Having worked with many inspirational colleagues, one in particular has made a significant impact on my thinking. On the back of his office door is a note which states “What got you here won’t get you there”, reminding him and those who visit his office that continued success requires constant review and change. As an organisation we are at a key point in our journey following our regulatory inspection, with the end of the academic year looming and our imminent move on the horizon. It is therefore essential that we take stock of where we are individually and collectively and identify what has to change to move forward.
Dr. Marshall Goldsmith, author of “What Got You Here Won’t Get You There”, identifies 20 bad workplace habits that often prevent successful people making the next big leap forward in their career and seeks to define seven steps to change for the better. Firstly, Goldsmith highlights an important starting point for us all related to human behaviour. Whenever we experience success in the workplace we usually get a positive feeling resulting in our self-esteem and confidence increasing. However, this only goes so far and sometimes when we experience a number of successes we begin to adopt a handful of beliefs that aren’t necessarily true. By way of example, we may believe that we are more responsible than we actually are for the success of a particular project or begin to believe our value is higher than it is in reality. This is a dangerous trap to fall into as it alters our own behaviour and sets us up for failure, not for success.
The trouble with success is that it can lead to destructive habits. Listed here
Review the list. Which habits apply to you? Which habits are you most guilt of? Which habits impact most negatively on your effectiveness? To give you a flavour:
2. Adding too much value: The overwhelming desire to add our two cents to every discussion.
4. Making destructive comments: The needless sarcasms and cutting remarks that we think make us sound sharp and witty.
8. Neativity, or “Let me explain why that won’t work”: The need to share our negative thoughts even when we weren’t asked.
12. Making excuses: The need to reposition our annoying behavior as a permanent fixture so people excuse us for it.
13. Clinging to the past: The need to deflect blame away from ourselves and onto events and people from our past; a subset of blaming everyone else.
19. Passing the buck: The need to blame everyone but ourselves.
So how to make positive change for the better? Goldsmith offers a seven step plan to eliminate our bad habits and to move to where we want to go. .
Feedback Whenever feedback is given to you in any form, never respond by arguing about it. Instead, write it down and consider it later when your immediate flared passions are calmer. Thank the person for offering their opinion, put the advice aside for a while, and then look at it later with a cool head, and you’ll often find something specific you can improve on.
Apologising If you realise that you have done something wrong, either very recently or in the past, apologise. Swallow a bit of pride, go up to the person, and just apologise for whatever it is. Likely, you’ll both feel better for it – you’ll lose at least some of the bad feeling and the other person will feel better too (almost always).
Telling the world, or advertising Now that you’ve apologised, what are you going to do to change? The next step is to define the changes you’re going to make and to let everyone know about them, especially the people you’ve apologised to. Apologies don’t mean anything if they’re not coupled with some effort to change.
Listening When someone speaks to you, listen to them. Don’t interrupt them, and try to fully understand what they’re saying before formulating a response. This is always a strong tactic to use when someone is trying to talk to you. If you can’t fully describe and articulate the message someone is trying to deliver to you, your response is guaranteed to be less accurate and thorough than it could be if you listened to the message and to the messenger.
Thanking Whenever someone does something beneficial for you, thank them. Thank yous can be communicated in many forms, however in modern times handwritten notes carry a certain specialness of them.

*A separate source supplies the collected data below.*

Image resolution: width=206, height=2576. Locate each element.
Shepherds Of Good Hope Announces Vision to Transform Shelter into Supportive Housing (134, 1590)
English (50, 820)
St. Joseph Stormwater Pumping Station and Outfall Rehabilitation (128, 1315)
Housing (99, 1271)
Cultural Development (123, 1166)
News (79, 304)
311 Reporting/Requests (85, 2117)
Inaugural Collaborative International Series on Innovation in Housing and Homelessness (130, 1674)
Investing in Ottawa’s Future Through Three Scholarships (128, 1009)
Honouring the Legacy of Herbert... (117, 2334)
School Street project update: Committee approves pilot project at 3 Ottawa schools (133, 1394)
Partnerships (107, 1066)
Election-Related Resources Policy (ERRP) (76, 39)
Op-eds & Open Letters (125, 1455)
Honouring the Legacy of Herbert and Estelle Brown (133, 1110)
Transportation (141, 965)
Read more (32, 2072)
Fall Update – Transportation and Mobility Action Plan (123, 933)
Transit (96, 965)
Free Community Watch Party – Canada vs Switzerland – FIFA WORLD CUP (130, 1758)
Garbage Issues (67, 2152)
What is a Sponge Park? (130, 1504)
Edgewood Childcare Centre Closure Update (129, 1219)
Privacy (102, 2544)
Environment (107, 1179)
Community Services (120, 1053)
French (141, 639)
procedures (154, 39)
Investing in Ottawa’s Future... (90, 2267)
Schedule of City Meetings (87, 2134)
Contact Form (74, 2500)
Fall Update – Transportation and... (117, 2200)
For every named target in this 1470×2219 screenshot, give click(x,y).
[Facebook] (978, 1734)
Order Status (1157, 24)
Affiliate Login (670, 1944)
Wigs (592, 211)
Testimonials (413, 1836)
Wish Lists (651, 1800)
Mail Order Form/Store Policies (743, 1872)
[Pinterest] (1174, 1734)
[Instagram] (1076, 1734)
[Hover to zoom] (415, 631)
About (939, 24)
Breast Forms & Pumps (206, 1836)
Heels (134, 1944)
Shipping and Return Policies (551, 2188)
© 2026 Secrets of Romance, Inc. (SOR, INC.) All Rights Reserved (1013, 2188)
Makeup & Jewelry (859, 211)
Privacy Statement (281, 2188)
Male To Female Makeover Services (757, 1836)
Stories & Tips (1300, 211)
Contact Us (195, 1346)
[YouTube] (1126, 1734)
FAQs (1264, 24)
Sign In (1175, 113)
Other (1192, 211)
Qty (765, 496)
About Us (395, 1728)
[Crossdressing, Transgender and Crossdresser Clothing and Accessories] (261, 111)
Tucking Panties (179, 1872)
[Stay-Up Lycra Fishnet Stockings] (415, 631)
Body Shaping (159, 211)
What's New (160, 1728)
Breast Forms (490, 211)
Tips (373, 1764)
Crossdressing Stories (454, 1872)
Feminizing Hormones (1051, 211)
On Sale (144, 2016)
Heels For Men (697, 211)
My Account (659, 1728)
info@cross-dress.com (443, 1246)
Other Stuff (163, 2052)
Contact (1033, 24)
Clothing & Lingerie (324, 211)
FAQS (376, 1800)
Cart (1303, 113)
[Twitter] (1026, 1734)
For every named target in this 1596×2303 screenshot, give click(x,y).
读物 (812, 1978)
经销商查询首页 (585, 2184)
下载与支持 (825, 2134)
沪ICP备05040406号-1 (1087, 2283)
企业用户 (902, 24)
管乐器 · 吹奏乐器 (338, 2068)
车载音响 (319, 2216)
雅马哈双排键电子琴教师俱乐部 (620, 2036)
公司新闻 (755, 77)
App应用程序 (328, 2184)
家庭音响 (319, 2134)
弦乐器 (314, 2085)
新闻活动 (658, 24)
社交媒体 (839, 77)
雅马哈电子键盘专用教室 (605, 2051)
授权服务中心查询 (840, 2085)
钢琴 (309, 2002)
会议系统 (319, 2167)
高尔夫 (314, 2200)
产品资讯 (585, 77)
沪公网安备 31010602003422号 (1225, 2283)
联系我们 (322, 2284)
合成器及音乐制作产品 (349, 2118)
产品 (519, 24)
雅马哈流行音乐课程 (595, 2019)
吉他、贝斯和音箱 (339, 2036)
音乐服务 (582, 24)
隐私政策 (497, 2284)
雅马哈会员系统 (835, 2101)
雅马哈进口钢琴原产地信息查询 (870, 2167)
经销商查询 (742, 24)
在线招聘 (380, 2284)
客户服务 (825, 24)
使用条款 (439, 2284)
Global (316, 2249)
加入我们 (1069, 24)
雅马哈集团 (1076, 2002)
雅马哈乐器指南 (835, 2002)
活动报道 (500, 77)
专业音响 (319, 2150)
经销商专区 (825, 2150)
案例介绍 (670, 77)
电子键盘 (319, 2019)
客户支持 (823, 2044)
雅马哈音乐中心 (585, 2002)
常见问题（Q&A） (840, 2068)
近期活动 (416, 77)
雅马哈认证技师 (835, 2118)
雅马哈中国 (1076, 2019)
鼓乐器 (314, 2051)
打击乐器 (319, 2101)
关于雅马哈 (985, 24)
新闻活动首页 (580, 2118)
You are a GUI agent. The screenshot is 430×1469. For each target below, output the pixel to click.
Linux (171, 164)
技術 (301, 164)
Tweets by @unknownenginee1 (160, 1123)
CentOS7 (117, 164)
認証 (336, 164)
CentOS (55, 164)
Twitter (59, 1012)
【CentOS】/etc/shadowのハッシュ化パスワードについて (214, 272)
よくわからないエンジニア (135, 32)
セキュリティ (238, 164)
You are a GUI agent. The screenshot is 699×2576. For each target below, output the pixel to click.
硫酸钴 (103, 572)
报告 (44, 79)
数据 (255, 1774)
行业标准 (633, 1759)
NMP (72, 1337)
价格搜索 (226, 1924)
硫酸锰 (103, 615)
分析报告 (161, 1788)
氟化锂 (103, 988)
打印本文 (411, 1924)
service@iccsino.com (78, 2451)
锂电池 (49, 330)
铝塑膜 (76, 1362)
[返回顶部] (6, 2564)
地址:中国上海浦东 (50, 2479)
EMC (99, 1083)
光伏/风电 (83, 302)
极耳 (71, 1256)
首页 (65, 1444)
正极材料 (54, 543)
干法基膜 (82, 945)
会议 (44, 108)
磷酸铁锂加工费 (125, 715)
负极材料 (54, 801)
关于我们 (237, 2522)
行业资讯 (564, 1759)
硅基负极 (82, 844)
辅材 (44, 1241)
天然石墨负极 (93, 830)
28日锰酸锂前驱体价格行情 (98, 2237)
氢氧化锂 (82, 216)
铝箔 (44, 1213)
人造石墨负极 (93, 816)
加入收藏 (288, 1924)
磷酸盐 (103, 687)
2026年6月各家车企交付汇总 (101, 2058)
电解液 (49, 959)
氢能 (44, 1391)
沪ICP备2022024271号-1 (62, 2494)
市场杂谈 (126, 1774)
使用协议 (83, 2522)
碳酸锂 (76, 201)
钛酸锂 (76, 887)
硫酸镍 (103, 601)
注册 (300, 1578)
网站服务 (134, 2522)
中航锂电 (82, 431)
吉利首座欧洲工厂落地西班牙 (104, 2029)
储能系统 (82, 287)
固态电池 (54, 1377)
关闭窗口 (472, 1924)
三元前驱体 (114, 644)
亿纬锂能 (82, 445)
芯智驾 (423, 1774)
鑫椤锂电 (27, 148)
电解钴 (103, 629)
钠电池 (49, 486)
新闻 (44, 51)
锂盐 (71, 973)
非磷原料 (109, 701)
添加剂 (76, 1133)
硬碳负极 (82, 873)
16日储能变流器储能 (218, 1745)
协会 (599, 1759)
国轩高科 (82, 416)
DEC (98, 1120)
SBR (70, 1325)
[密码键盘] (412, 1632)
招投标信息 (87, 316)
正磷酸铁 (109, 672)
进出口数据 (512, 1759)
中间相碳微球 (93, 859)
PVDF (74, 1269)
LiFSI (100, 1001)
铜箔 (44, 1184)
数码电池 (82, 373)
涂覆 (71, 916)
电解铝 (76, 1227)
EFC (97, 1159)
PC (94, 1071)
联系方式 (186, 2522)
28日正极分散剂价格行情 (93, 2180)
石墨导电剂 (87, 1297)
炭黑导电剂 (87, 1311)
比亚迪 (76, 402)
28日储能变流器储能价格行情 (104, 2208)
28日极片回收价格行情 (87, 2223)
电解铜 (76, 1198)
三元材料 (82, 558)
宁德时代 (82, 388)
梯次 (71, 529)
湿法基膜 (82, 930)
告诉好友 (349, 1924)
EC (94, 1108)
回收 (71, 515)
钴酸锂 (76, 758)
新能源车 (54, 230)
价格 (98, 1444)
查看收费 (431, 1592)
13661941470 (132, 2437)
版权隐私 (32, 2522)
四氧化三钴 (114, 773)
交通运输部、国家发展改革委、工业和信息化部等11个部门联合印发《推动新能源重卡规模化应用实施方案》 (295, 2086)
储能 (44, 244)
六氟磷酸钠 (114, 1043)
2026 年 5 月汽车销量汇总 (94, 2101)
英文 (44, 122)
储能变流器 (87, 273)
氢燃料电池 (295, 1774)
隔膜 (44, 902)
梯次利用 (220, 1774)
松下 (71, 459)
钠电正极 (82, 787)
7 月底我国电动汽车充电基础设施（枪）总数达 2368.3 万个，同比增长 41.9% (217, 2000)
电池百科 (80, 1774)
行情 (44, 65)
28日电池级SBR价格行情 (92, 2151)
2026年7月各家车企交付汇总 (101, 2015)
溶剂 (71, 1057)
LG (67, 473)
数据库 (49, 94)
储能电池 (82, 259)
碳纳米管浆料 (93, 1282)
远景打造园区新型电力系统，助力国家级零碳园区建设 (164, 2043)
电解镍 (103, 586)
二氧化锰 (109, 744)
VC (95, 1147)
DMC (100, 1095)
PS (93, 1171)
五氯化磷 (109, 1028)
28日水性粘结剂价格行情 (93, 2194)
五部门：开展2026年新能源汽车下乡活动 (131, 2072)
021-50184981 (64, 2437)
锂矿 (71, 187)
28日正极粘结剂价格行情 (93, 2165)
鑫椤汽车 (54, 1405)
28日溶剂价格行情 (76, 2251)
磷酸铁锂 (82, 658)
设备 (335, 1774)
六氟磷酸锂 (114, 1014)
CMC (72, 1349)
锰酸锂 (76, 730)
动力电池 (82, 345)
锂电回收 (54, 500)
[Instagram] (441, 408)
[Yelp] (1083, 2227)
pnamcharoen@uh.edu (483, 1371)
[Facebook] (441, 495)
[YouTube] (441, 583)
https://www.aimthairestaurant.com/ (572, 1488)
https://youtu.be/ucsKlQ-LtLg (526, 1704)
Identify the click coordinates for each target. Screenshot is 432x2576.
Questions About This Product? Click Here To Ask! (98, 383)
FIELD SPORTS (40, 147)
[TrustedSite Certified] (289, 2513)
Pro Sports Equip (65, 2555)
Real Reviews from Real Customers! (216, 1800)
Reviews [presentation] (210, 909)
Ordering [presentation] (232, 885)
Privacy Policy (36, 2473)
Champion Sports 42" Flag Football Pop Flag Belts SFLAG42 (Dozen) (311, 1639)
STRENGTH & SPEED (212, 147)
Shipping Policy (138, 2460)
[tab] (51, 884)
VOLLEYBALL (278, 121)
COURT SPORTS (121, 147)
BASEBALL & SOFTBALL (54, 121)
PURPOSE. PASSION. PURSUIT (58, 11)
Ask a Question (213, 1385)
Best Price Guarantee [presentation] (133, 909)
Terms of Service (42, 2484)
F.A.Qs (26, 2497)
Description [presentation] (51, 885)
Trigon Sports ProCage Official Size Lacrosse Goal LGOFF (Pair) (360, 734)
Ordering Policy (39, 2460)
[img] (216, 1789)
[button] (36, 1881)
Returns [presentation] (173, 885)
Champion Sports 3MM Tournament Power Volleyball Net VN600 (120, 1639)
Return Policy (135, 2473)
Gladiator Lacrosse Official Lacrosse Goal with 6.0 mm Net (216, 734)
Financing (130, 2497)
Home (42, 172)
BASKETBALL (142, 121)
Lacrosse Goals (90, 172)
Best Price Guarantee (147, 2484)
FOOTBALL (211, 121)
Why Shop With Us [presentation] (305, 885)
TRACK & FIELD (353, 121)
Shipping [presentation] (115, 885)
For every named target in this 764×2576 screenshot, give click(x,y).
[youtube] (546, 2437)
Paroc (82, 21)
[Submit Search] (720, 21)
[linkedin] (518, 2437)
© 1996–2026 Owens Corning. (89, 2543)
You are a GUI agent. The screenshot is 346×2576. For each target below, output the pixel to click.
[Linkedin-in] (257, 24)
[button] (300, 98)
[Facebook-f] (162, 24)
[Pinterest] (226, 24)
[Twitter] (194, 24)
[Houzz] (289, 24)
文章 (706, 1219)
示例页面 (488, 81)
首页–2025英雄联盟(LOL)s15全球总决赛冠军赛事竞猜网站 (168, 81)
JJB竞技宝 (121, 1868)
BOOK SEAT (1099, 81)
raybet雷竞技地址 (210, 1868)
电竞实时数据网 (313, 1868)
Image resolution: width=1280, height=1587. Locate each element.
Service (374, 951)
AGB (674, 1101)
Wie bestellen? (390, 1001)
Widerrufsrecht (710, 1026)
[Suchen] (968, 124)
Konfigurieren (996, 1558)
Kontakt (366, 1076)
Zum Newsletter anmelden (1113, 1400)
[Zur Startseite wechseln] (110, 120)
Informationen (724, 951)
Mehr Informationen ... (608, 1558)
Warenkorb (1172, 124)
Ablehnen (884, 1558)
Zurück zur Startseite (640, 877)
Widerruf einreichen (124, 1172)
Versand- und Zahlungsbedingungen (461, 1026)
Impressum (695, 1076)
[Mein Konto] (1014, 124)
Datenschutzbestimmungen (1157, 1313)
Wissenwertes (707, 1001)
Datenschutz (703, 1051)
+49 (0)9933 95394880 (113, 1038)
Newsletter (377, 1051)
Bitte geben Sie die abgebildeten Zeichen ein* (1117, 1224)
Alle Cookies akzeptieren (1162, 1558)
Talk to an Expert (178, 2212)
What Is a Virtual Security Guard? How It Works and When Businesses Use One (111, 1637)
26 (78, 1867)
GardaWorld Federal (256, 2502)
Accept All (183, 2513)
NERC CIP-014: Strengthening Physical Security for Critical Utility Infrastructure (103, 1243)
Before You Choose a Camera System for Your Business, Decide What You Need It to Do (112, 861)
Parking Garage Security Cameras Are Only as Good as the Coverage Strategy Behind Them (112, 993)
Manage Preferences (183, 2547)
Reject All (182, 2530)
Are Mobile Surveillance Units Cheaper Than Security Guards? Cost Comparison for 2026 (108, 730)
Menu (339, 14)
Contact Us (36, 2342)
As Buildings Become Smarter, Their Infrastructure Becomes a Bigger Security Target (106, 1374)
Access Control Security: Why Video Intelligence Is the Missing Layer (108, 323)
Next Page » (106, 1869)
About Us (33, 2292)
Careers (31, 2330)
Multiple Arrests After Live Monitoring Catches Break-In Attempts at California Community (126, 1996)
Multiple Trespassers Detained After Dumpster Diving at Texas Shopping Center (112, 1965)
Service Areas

Just be sure to take the time to thank everyone who contributes to your success, both directly and in public opportunities when given the chance.
Following up Once you’ve started to really work on these things and started eliminating the bad habits from your life, follow up on them. Wait a few months, then ask the person you’ve apologised to if things are still seeming okay and if you are doing well on your “advertised” plan of attack. Stay diligent yourself, and try to remind yourself often of your goals. Constant follow-up keeps you on task and on focus with anything in your life.
Practicing “feedforward” At this point, you’re making real progress on your negative habits. Now, step back and ask for some future suggestions on where you should go with these changes. Ask someone who you’ve had experience with in the past for two specific things that you can do in the future to help with the behavior(s) you’re working on, listen, thank them, then work on implementing them. Much as feedback talks about the past, “feedforward” talks about the future.
If you are interested in learning more from a leadership perspective and understanding how to manage these bad habits when they occur in both superiors and in subordinates a read of section 4 will prove useful. The key point is that “candor with a healthy dollop of honesty” is required to develop those around you. A healthy organisation is one that is open and honest enough to nip problems in the bud. Most major issues become major because the root causes weren’t dealt with quickly and with candor and honestly.